La journée internationale des droits des femmes puise son origine dans les manifestations des ouvrières américaines et européennes au début du XXe siècle pour l’amélioration des conditions de travail et le droit de vote et l’égalité des sexes.

 
 
8 mars : journée internationale des droits des femmes

Dans le cadre de la journée internationale des droits de femmes 2020, Pierre Lambert, préfet de la Haute-Savoie, a réunit des femmes en situation de direction, d'encadrement d'un service ou bien élues d'une collectivité afin d'évoquer avec elles la pratique de leur métier, fonctions au quotidien et les apports de celui-ci dans leur vie en tant qu'élue, fonctionnaire mais également de citoyenne.

Pourquoi une journée internationale des droits des femmes ?

La journée internationale des droits des femmes puise son origine dans les manifestations des ouvrières américaines et européennes au début du XXe siècle pour l’amélioration des conditions de travail et le droit de vote et l’égalité des sexes. La création d’une journée internationale des femmes est proposée pour la première fois à Copenhague en 1910, lors de la conférence internationale des femmes socialistes.

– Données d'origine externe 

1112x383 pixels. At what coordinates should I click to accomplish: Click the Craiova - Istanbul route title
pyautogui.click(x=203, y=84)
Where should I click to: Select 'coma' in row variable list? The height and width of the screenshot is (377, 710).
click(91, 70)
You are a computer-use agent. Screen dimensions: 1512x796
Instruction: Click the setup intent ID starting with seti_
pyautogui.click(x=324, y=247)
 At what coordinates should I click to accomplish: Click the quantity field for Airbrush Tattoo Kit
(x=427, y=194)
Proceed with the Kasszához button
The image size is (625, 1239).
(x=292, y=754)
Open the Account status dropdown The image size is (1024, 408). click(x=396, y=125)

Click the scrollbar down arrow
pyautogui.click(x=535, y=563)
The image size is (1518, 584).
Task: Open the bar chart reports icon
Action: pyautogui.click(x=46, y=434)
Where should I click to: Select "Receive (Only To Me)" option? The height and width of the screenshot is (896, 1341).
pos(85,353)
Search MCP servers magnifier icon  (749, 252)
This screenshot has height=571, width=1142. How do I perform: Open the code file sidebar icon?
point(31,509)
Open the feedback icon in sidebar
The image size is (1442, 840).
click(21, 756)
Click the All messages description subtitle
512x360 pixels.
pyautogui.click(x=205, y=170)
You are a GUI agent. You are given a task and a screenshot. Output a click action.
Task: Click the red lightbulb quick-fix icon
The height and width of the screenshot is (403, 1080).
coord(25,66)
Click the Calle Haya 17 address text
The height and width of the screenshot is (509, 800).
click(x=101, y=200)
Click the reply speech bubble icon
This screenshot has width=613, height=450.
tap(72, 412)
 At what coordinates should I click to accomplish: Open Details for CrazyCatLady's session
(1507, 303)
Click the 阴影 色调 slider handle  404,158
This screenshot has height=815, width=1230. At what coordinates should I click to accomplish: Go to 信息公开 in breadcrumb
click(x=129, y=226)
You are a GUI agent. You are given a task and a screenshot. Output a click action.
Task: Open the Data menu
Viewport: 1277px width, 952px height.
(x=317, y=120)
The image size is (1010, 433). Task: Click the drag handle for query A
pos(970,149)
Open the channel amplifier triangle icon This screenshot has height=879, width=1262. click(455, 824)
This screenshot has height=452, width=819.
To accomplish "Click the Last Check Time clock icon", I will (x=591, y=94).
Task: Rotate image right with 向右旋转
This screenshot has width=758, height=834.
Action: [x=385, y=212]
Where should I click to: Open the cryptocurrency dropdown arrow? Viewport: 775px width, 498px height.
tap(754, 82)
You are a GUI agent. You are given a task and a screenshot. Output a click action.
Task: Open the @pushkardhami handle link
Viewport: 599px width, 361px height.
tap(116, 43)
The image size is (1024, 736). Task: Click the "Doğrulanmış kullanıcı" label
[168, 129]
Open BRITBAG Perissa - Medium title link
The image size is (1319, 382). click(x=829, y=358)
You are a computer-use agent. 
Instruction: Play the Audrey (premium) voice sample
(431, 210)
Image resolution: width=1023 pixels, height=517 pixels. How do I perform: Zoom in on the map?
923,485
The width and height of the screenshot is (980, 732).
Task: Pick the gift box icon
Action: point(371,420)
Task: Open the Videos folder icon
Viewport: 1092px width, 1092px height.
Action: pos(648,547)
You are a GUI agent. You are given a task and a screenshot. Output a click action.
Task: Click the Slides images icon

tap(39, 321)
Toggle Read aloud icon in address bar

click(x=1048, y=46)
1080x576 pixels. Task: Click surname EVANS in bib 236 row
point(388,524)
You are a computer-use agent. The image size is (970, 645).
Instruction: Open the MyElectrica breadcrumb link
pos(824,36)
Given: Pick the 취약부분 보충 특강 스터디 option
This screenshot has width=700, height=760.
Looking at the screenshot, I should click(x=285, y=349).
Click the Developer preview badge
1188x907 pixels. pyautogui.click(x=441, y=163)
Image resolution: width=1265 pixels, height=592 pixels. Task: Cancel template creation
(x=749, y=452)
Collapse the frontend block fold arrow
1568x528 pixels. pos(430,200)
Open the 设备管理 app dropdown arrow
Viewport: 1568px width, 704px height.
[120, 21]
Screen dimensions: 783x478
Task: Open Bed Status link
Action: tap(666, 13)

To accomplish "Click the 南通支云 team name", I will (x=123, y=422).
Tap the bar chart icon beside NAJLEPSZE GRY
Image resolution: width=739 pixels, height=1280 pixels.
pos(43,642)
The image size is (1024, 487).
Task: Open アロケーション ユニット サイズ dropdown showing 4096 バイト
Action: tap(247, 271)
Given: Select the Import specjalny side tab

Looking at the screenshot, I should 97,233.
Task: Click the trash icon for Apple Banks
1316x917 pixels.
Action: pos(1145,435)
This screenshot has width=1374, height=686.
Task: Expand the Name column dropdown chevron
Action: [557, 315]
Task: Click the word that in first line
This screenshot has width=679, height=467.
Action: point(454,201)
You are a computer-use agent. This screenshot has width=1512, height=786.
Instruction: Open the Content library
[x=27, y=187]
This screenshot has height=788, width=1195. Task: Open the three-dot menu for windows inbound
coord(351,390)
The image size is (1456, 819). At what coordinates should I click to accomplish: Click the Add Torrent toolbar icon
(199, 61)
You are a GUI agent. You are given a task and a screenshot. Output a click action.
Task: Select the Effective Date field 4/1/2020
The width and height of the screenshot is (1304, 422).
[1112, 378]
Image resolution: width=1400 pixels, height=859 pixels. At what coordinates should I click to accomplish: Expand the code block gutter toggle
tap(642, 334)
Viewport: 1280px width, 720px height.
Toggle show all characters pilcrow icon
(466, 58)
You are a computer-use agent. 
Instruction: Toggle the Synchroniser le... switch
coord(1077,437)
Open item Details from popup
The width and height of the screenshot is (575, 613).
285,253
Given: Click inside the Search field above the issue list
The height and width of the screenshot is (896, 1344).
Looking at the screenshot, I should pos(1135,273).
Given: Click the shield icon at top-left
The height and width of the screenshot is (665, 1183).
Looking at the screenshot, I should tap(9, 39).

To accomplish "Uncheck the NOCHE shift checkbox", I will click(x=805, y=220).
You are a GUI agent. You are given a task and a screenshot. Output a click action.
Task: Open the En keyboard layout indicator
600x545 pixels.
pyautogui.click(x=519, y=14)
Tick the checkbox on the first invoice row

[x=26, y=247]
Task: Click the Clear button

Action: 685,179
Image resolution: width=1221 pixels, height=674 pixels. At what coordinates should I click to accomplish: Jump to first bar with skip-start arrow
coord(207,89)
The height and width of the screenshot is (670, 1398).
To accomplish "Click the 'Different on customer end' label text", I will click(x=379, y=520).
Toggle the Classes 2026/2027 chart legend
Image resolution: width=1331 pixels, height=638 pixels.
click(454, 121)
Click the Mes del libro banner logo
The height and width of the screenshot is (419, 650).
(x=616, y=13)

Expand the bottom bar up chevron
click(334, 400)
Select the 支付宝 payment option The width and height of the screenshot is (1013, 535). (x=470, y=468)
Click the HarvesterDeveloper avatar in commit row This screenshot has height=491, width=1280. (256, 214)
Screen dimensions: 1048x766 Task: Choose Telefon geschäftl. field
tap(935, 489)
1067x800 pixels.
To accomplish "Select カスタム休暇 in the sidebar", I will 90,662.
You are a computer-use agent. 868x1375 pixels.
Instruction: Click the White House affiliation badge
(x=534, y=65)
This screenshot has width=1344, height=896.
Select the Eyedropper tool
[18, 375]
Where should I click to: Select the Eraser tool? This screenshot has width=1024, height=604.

La grève des ouvrières de Saint-Pétersbourg, le 8 mars 1917, va fixer la tradition du 8 mars.
C’est le 8 mars 1921 que Lénine décide d’une journée internationale des femmes, dont il fixe la date en souvenir des ouvrières de Saint-Pétersbourg. Après 1945, la journée internationale des femmes devient une tradition dans le monde entier.
Reconnue par l’organisation des Nations Unies (ONUOrganisation des Nations unies) en 1977, la journée internationale des droits des femmes encourage tous les gouvernements à préparer les manifestations permettant de mettre un coup de projecteur sur les avancées réalisées et les écarts restant à combler entre les femmes et les hommes dans la vie professionnelle, sociale et personnelle.
À ce jour, parmi les inégalités plus flagrantes, on note toujours les salaires féminins inférieurs à ceux des hommes, le manque de parité dans les fonctions représentatives, les difficultés à concilier la vie professionnelle et familiale, la demande d’emploi concentrée majoritairement dans quelques secteurs d’activité précaires et faiblement rémunérés, les violences infligées aux femmes par leur compagnon ou ex-compagnon.